Insect repellent is a must when camping. Apart from being annoying, the pesky bugs can carry the West Nile Virus as well as Zika, so it’s best to keep covered up. Hats, long trousers and long-sleeved shirts will keep campers protected. Ticks are another common occurrence, especially in hiking areas, and keeping covered up with clothes is the first step to prevent being bitten. Additionally, families should make sure to check each other over after a day spent in the great outdoors, not forgetting ‘hidden’ areas such as behind the ears or underarms. If a tick is found, a helpful trick is to suffocate it by covering it in cooking oil so it releases its grip. To remove it, it’s best to pull the tick out upward with a pair of tweezers. Avoid attracting bees or wasps by leaving patterned and bright clothes at home, and keep food and drinks covered. Calamine lotion and antihistamine tablets are useful additions to the first aid kit in case a child gets stung. In the worst case, if someone gets stung and has trouble breathing or develops a rash, it’s important to seek medical attention right away.

6. Fun and games

What would a road trip be without classic car games such as ‘I spy’ or ‘I packed my bag’? Not only does it keep everyone entertained on longer journeys, it is also great brain training for young and old. Stash the tablets and smartphones away for a while and bond over these all-time family favourites. For a list of other fun games that can easily be played on the road, check out Indie Camper’s dedicated blog on the topic here.

7. Learn along the way

From visiting a medieval castle to stopping at a working farm with animals or a museum, there will be ample opportunities along the way to have fun and learn something new. Seeing some of the things they would usually encounter on TV or in the movies come to life in front of them is a fascinating experience for children. Parents could book some guided tours, sports activities such as horseback riding, cycling or kayaking, or visit a local food producer to bring the classroom into the real world.

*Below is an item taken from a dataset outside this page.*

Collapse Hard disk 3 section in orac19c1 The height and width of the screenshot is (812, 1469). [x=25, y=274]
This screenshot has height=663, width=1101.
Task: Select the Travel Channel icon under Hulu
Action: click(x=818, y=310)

8. What to do when it pours…

Unfortunately, sometimes bad weather is unavoidable. When it rains cats and dogs, a great option to keep children entertained is to host a movie night in the van! Snuggling up with pillows and blankets inside the van and enjoying a box set binge or film marathon is a cosy way to keep warm and dry. The best way to enjoy a movie is on the big screen, so investing in a portable projector is worthwhile. Many projectors can be connected to a laptop, mobile device or streaming stick. Portable canvases in various sizes are also offered cheaply online, but white sheets offer a suitable alternative. And if the sound of a laptop is not enough, Bluetooth speakers can provide a real cinema feel. Add some hot chocolate, popcorn, and fairy-lights – and you have the perfect setting for a night that the whole family will enjoy.